Patterns of Harmony seeks the answer to this question by taking a path along the elemental beauty of our nature, all the way to a place far beyond the perceptivity of the human mind: a mesmerizing experience as a fractal of illusions, light and reflections, showing you intriguing morphing shapes that are (not?) really there.
Transfuse 03 Liquid
The glass-concrete sculpture entitled the Transfuse 03 Liquid is a section of the vessel beams of an imagined plant. With its central composition, it is shaped on the basis of the triangular grid structure. The juices and nutrients flowing in the plant fibers, and the carbon dioxyde bubbles, as discontinuities in the vessel beams, form the basis of the sculpture. When illuminated, the empty space enclosed between the layers of glass becomes visible and pulsates to the rhythm.

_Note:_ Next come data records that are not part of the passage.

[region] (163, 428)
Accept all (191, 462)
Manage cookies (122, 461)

The light art installation “Omnispace” projects onto the wall with a hemispherical mirror. The title of the installation also refers to this single yet multidirectional light source. The artwork invites the viewer to lose themselves in a mesmerizing world of constantly changing light patterns as the distorted image is projected onto the wall of the exhibition space.
The video introduces the theme of the elemental instinctual world and explores our feelings, fears, desires and basic life processes that invisibly influence and distort our perception.
Fin Sin Fin
Malte Kebbel, founder of Studio Kebbel, is a German artist who creates large-scale light and sculpture installations for public spaces. Kebbel’s current work focuses on questioning our evolving relationship between urban space, light, nature and energy.
He uses lighting technologies, synthetic materials, parametric design and 3D technology to create monumental structures with geometric shapes and patterns reminiscent of nature. His installations are like temporary temples, shrines or places of contemplation that create grounding experiences of light and interventions in public spaces to give new meanings to urban space and create new connections.
FIN SIN FIN
Fin Sin Fin means “end without an end” in Spanish.
This installation is an illuminated 3D puzzle sculpture, composed of 40 uniform, oval aluminum composite panels assembled together with a plug-in system.
During the day, the installation’s light source is being powered by the Sunlight’s UV radiation, which makes the panels printed with phosphorescent and fluorescent colour, glow in the dark. During the night, the panels are also lit with artificial UV light, which brings an overall purple hue. The illuminated, rising structure evokes a sense of wonder. Visitors can write and paint on the installation with light using special laser pens.
Fin Sin Fin is a sustainable and adaptable installation. Due to the mechanism of each piece interchangeably fitting into each other, it could rise infinitely – hence its name – or even grow in a multitude of other directions. The possibilities of assembly are pretty much infinite, as long as the structure remains at a 90 degree angle.